### WHAT TO PRODUCE
Using the listing that follows, report how many lines include the word "agent", and add no other words.

### DATA TO PROCESS
※ ※ ※
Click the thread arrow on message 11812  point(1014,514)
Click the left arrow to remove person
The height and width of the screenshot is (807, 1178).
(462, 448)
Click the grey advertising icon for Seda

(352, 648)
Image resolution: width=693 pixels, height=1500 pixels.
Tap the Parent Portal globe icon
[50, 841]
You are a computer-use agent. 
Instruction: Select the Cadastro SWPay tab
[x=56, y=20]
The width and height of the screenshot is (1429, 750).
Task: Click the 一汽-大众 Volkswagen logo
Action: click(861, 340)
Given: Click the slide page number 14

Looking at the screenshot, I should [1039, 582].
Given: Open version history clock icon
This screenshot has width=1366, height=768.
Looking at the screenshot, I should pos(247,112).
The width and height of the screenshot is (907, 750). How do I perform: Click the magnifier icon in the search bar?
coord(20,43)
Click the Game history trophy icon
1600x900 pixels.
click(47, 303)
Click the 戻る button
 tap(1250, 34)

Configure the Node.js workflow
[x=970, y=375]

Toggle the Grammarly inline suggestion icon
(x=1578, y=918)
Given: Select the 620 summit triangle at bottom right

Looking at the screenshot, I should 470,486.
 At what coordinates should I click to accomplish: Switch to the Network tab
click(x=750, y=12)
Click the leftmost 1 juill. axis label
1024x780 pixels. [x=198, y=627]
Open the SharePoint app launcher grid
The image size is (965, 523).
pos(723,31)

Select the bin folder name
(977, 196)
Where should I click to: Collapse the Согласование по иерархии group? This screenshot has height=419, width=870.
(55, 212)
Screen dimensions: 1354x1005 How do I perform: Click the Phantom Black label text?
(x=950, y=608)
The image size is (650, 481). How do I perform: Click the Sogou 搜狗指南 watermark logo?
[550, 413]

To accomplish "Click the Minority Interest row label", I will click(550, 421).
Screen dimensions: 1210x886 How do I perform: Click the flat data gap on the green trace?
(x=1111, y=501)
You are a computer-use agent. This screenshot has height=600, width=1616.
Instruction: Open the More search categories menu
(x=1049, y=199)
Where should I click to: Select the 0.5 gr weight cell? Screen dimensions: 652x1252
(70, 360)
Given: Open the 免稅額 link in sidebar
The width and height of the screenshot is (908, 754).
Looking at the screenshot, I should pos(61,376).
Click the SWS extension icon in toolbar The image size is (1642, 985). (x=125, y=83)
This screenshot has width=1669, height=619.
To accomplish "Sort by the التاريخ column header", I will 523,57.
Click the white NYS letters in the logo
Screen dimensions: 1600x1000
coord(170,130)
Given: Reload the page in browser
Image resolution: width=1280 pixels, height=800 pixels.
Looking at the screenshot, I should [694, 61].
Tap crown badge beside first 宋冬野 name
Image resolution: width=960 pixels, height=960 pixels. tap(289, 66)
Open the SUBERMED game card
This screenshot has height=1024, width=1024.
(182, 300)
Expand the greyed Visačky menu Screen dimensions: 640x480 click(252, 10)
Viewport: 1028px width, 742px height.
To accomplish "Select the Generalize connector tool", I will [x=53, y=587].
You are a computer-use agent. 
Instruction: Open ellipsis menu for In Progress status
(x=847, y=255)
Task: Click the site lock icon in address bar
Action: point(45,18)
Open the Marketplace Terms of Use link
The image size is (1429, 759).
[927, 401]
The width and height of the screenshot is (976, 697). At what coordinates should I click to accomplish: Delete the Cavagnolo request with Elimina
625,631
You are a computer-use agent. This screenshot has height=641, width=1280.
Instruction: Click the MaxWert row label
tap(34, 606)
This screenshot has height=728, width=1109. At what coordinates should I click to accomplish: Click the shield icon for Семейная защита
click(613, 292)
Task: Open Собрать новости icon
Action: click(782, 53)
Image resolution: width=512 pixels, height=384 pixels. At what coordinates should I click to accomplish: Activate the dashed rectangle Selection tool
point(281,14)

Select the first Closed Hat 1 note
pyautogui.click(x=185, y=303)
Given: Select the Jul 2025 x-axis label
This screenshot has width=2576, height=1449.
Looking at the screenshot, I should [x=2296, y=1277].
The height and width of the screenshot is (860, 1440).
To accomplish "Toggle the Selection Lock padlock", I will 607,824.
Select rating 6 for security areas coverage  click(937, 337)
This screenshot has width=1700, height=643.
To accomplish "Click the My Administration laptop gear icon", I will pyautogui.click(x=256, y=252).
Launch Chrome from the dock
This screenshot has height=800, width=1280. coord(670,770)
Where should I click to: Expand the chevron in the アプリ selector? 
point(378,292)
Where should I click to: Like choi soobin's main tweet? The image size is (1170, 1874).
※ ※ ※
### RESPONSE AREA
4